> **TASK INSTRUCTIONS**: Going line by line through the entries, count those containing "computer" and state only the result.

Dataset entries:
--- START ---

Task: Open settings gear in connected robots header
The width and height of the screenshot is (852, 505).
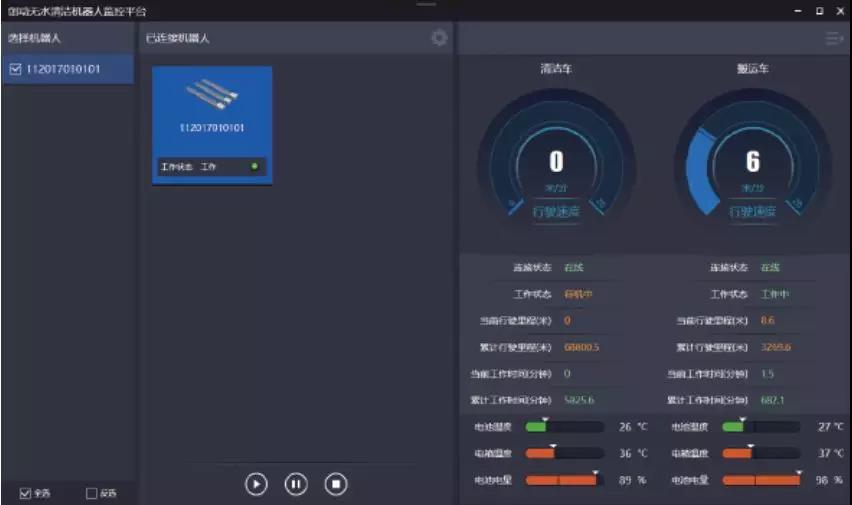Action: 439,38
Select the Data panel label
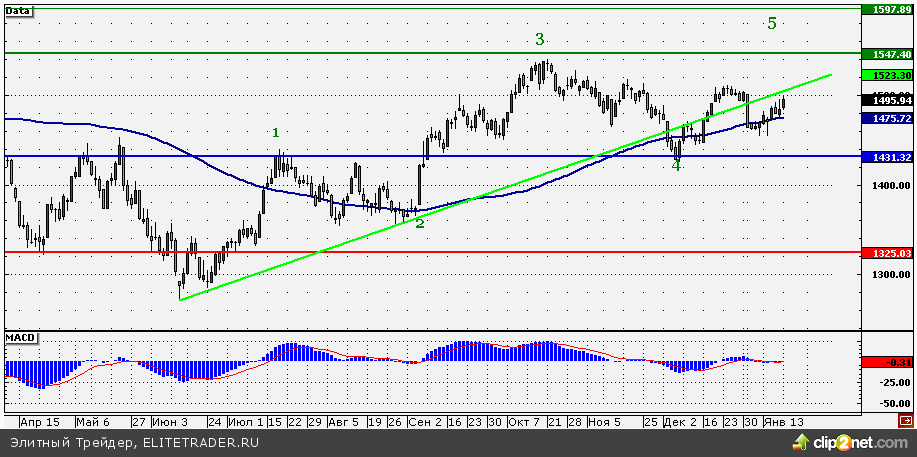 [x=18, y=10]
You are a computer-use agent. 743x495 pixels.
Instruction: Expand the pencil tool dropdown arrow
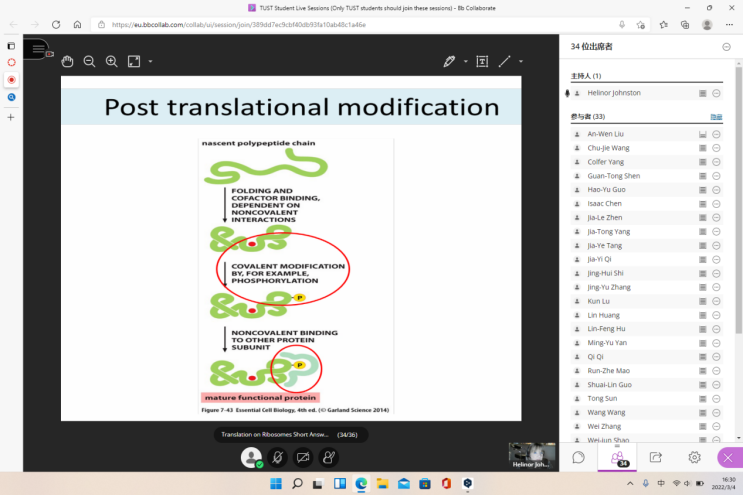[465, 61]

--- END ---
--- START ---

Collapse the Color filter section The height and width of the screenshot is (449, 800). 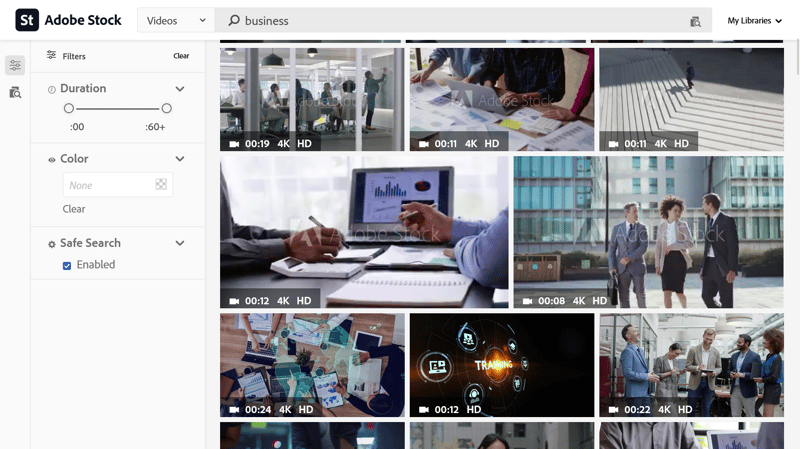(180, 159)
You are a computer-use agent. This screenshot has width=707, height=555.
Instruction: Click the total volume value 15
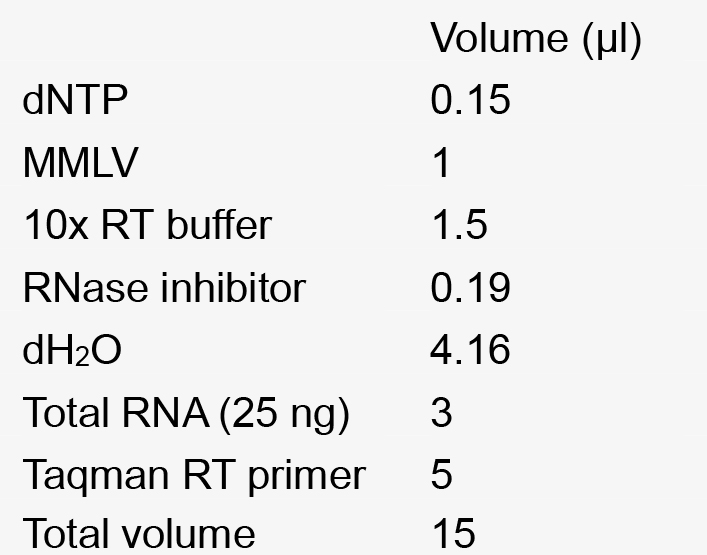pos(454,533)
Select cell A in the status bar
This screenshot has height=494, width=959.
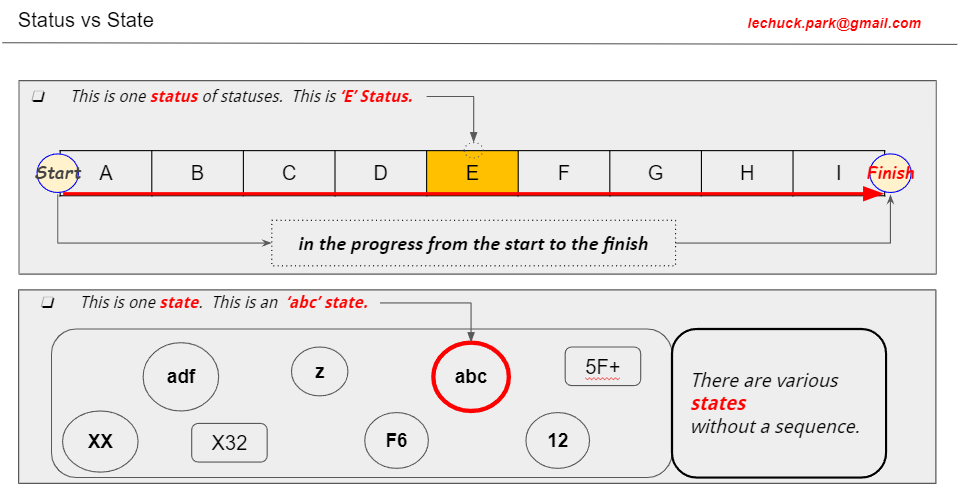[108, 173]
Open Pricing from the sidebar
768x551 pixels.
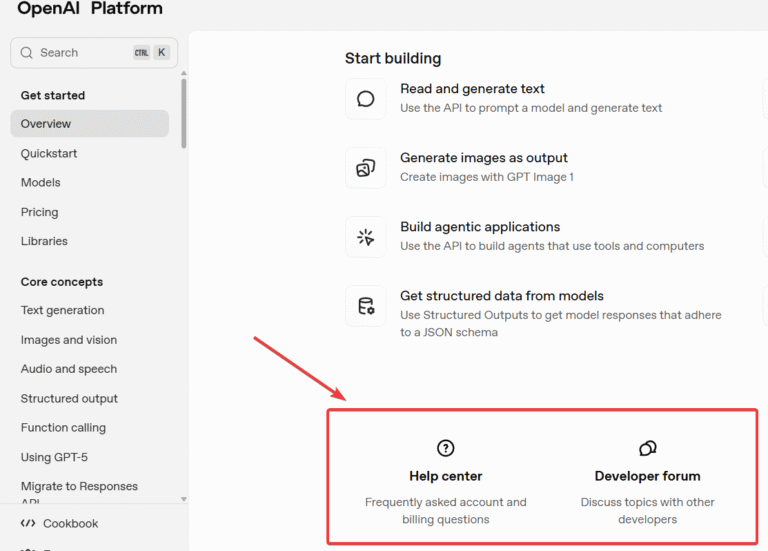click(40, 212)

--- END ---

> **YOUR SOLUTION**: 2